Search the data for the word "file" and copy each line that has it.

**RECORD EXTRACTS**
= Beginning of Section =
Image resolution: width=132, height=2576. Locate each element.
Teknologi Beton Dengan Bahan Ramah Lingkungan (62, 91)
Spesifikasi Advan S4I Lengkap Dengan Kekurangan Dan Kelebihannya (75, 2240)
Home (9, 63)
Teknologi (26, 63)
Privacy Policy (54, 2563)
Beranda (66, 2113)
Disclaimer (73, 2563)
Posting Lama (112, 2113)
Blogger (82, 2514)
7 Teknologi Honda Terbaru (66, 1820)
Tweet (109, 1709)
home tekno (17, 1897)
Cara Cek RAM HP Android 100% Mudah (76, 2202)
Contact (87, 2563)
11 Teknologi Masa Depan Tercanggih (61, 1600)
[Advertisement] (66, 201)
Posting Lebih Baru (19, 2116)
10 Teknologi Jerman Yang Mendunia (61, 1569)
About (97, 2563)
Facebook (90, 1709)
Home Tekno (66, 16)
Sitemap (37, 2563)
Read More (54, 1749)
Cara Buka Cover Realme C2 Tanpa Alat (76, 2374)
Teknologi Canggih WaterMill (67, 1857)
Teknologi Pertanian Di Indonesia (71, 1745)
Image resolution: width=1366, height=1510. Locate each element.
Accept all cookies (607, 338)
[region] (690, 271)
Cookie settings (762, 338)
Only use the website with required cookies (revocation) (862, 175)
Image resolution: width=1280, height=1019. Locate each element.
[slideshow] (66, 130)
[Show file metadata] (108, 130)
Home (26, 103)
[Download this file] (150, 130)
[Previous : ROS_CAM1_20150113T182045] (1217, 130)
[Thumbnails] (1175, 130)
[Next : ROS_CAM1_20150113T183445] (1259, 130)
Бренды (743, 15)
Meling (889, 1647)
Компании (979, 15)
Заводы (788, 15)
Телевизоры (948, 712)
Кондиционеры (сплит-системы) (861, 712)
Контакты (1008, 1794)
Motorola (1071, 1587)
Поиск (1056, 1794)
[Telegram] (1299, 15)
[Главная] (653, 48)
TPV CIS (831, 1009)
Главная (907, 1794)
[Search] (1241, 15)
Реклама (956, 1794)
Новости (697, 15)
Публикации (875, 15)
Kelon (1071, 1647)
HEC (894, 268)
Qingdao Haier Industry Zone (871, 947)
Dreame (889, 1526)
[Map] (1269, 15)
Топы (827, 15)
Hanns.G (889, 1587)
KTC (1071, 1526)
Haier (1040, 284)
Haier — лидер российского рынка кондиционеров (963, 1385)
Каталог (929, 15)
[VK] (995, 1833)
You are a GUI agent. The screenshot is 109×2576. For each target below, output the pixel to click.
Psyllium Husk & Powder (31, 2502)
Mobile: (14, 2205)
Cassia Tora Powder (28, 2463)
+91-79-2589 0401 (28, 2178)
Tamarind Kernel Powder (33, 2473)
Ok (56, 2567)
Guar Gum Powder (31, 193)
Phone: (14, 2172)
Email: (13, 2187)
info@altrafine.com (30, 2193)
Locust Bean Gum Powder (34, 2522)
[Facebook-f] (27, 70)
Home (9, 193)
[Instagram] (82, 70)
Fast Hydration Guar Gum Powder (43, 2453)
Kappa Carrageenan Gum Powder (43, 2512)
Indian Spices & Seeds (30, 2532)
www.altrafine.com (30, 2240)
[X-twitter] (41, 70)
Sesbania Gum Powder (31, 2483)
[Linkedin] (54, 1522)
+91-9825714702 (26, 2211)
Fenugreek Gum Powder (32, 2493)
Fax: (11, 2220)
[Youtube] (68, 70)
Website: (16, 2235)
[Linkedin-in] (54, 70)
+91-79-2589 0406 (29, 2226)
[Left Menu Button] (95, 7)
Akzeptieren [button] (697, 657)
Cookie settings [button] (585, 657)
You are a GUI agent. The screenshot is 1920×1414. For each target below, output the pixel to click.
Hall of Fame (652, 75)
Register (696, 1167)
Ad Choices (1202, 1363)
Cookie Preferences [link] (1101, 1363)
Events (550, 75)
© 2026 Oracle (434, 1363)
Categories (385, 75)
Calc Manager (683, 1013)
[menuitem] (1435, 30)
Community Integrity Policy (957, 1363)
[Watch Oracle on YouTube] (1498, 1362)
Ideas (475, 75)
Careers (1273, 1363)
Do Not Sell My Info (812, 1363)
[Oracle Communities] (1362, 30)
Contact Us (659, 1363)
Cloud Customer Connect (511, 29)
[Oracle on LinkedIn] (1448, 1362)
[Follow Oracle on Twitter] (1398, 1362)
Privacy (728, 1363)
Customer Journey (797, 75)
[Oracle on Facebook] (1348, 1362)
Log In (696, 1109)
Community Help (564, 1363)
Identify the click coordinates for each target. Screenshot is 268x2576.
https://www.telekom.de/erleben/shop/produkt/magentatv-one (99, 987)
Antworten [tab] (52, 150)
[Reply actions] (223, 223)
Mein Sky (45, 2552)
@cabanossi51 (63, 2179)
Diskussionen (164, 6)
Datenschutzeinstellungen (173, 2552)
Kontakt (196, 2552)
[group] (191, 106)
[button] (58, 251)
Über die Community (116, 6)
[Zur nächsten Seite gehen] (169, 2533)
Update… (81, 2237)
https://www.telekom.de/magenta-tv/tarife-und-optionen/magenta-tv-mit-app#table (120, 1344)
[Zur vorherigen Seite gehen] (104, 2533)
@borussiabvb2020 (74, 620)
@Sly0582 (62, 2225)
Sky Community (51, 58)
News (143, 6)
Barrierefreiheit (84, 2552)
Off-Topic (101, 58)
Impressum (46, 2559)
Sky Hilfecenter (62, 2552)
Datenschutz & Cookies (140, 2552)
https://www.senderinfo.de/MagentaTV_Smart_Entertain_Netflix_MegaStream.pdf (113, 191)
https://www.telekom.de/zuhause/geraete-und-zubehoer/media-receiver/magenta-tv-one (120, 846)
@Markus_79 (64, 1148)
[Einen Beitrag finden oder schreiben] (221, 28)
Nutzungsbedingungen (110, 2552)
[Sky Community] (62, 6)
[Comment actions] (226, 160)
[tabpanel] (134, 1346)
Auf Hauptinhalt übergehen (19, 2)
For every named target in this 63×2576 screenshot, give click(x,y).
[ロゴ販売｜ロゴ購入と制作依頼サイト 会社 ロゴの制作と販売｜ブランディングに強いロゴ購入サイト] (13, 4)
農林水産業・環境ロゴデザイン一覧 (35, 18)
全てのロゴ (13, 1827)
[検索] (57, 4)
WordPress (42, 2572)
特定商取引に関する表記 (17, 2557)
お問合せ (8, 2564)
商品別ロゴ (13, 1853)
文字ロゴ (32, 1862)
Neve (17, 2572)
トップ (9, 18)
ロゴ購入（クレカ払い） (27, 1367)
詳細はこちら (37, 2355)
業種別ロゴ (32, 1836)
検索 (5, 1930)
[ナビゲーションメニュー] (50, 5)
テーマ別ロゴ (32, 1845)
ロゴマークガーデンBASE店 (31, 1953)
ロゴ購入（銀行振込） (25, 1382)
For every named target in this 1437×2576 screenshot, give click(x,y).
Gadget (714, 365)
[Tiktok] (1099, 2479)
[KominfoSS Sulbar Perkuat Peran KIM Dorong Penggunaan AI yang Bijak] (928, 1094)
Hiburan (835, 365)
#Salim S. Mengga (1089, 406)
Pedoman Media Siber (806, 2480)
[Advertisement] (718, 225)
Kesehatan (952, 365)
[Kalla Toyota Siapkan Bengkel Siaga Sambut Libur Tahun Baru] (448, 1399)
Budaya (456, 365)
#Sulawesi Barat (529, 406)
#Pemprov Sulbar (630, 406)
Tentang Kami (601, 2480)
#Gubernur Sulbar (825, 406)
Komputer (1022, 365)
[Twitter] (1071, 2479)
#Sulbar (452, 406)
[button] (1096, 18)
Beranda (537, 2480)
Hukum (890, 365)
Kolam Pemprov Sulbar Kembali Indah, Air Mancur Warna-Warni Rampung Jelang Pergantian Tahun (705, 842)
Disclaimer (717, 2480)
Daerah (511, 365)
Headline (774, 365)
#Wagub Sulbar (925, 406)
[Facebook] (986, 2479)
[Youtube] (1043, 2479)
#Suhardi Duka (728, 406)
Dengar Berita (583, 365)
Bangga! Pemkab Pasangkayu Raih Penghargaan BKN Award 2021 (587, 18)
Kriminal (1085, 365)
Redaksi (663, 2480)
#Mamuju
= End of Section =
**ANSWER BELOW**
[Show file metadata] (108, 130)
[Download this file] (150, 130)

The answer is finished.